Report: Trump Classified Documents Grand Jury to Reconvene This Week
The grand jury in the federal investigation into former President Donald Trump’s alleged mishandling of classified documents is reportedly scheduled to meet this week in Washington, D.C. potentially signaling that prosecutors are nearing a charging decision.
On Monday, Trump attorneys John Rowley, James Trusty, and Lindsey Halligan were first spotted at the D.C. federal courthouse on Monday morning by CBS News.
The former president’s legal team late last month had requested a meeting with prosecutors.
“We request a meeting at your earliest convenience to discuss the ongoing injustice that is being perpetrated by your Special Counsel and his prosecutors,” Rowley and Trusty wrote in a letter on May 23.
NBC News reported that not much is known at this point about whether special counsel Jack Smith will seek an indictment. Recent reports say the National Archives informed Smith that it has 16 records that allegedly show that Trump and his top advisers had knowledge of the process that Trump would have to go through to declassify information while he was president and audio recordings that prosecutors have obtained that allegedly feature Trump discussing a classified document he kept after leaving office.
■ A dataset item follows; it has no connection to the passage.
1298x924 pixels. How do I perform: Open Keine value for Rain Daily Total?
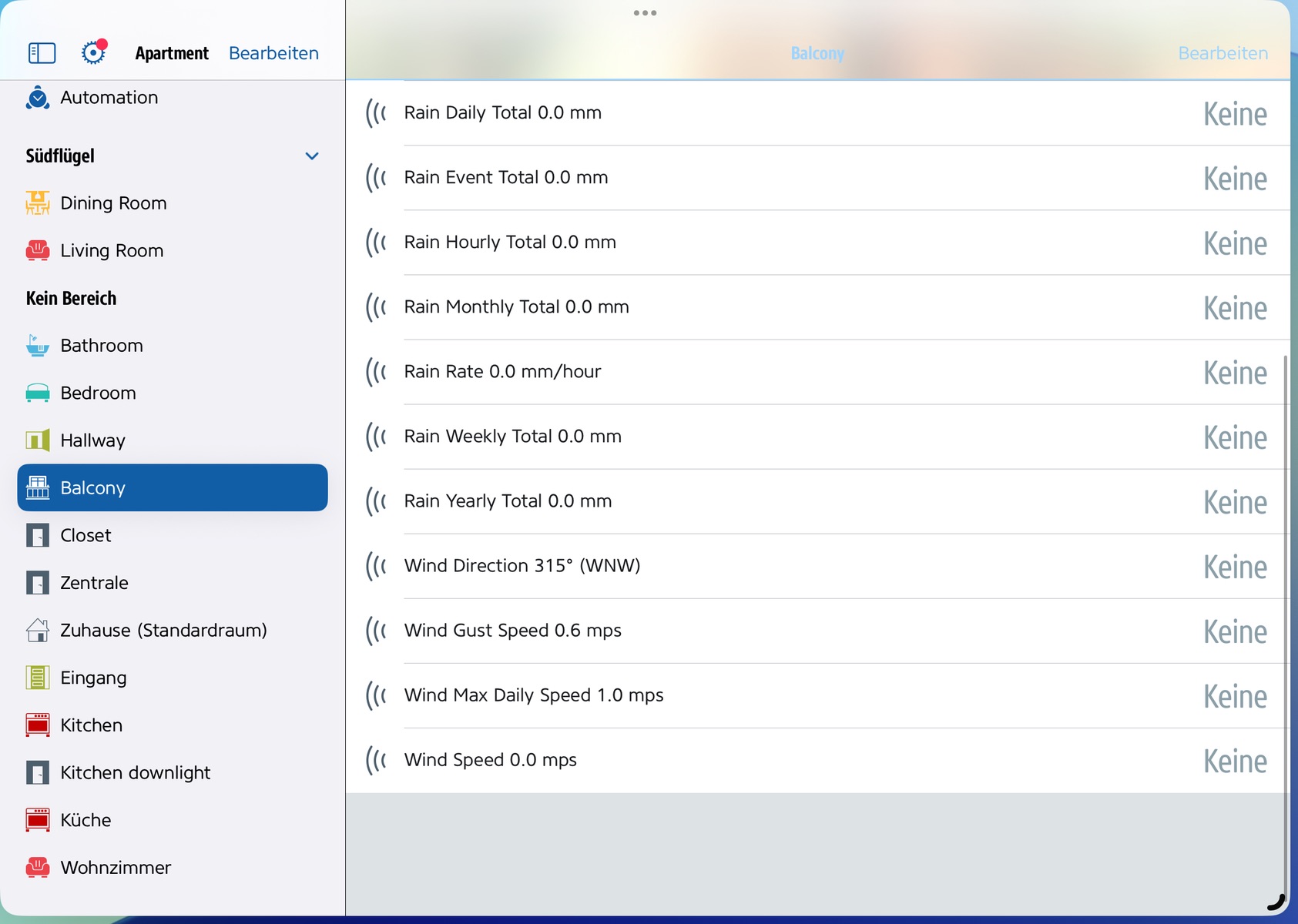click(1234, 114)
The investigation into the former President focuses on whether he retained classified information after leaving office and if he tried to obstruct investigators or destroyed evidence. The National Archives first alerted Trump in May of 2021 that it was seeking approximately two dozen boxes of records to be returned. Trump was warned in late 2021 that they could escalate the issue to prosecutors or Congress if the former president continued to refuse to hand over the documents.
In January 2022, about 15 of the boxes were returned at which time officials discovered there were more than 700 pages of classified materials in the boxes.
On August 8, the FBI executed a search warrant on Trump’s Mar-A-Lago property and recovered additional sets of classified material.
Trump has defended his actions, saying last week that “everything I did was right” and suggesting the case is a “witch hunt.”
Since the raid on Trump, classified documents were discovered in a Biden think tank in Washington, D.C. as well as former Vice President Mike Pence’s Indiana home.
Last week, the Justice Department announced it would not be charging Pence in the investigation into the documents.